Pulling the ripcord: the RBA and quantitative easing

We live in unconventional times. The Australian economy has borne the fallout of the pandemic spread of Covid-19. And in response, the Reserve Bank has made an out-of-schedule cut in interest rates to a record low 0.25 per cent, as well as making significant steps towards implementing a program of quantitative easing.

“Before the coronavirus hit, we were expecting to make progress towards full employment and the inflation target, although that progress was expected to be only very gradual,” Reserve Bank governor Philip Lowe said while announcing the emergency cut..

“Recent events have obviously changed the situation.”

As part of Thursday’s speech, Lowe revealed that the RBA are setting up a three-year funding facility aimed at providing loans for Australian banks – so they can in turn supply $90 billion worth of cheap credit to affected small and medium-sized businesses.

And the RBA have also begun buying Government bonds in an attempt to sure up a spiralling economy. But Lowe was careful not to refer to this as QE because: 

“Our emphasis is not on the quantities – we are not setting objectives for the quantity and timing of bonds that we will buy, as some other central banks have done.” 

But this is starting to resemble QE programs implemented by other central banks around the world during other times of crisis. So let’s look at what the RBA taking steps towards QE means for our economy, and what they could be hoping it achieves.

A license to print money?

In 2008, the world faced the worst economic crisis since the Great Depression. And just like during that depression, central banks found themselves resorting to an unconventional method to ease the burden on their economies – quantitative easing.

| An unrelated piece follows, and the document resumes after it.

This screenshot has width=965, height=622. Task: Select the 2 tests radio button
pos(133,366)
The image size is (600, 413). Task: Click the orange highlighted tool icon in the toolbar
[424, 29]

Put simply, QE is a way for central banks to increase the supply of money into the economy without printing new banknotes. Primarily, a country’s central bank will use its existing cash reserves to buy government bonds or assets from commercial banks and other financial institutions to kick-start a cycle of spending.

“While QE can be used to target certain sectors of the economy – buying bonds in the home loans sector to push mortgage rates lower, for example, the RBA is focused on purchasing bonds from the government, not other banks.”

The seller of these bonds or assets then has more money they can give or loan to people to spend and help the economy start to grow. In the case of the government, this is often in the form of tax cuts designed to increase spending. For banks, it’s money that can be lent to people so they can buy a house or a car, or to start or grow a business.

In response to the financial crisis, the US Federal Reserve undertook three rounds of QE between 2008 and 2010 – buying US$2.1 trillion of treasury bonds and mortgage-backed securities – until there were signs economic conditions had improved. Post-2008, QE has also been a tactic employed by central banks of the United Kingdom, the Eurozone, Switzerland, Sweden and Japan.

While QE can be used to target certain sectors of the economy – buying bonds in the home loans sector to push mortgage rates lower, for example, the RBA is focused on purchasing bonds from the government, not other banks.

“Our focus is very much on the price of money and credit. Our objective here is to provide support for low funding costs across the entire economy,” Dr Lowe said.

If the RBA was to buy government bonds, their value would rise. As they continued to buy, that value would keep going up. Interest rates on bonds move inversely to their price, so if the price rises, their interest rates fall.

And changing the interest rates of government bonds has a ripple effect – If their rate falls, interest rates on home loans, business loans and corporate bonds would fall too. 

Has Quantitative Easing worked in other countries?

If the answer is found in the fact the world didn’t spiral into another Great Depression following the 2000s financial crisis, then it could be said that QE was a massive success. It was also heralded for stabilising the US job market and boosting economic activity.

“There is substantial evidence that the Federal Reserve’s asset purchases have lowered longer-term yields and eased broader financial conditions,” then-Federal Reserve chairman Ben Bernanke said in 2012 following the US programs.

It did the same in the UK and other countries, but QE is not without potential negatives. The strategy runs the risk of driving inflation above desired levels – pushing the prices of goods higher than increases in what people earn – if too much stimulus is applied.

It has also been charged with increasing income inequality as money can be redistributed to those already engaged in the financial sector and housing market. This means those who already own assets find themselves better off because their repayments drop in value. While those with savings accounts could see themselves struggling to enter a market in which house prices have risen substantially but the interest on their savings hasn’t.

Now that the RBA has chosen to make an unconventional first step into the world of quantitative easing, will we see them expand the program to purchase bonds directly from the Government, not just through the secondary market? And if they do, it bears thinking about how long their program could last, and if we’ll see a return to more conventional monetary policy decisions when it’s done.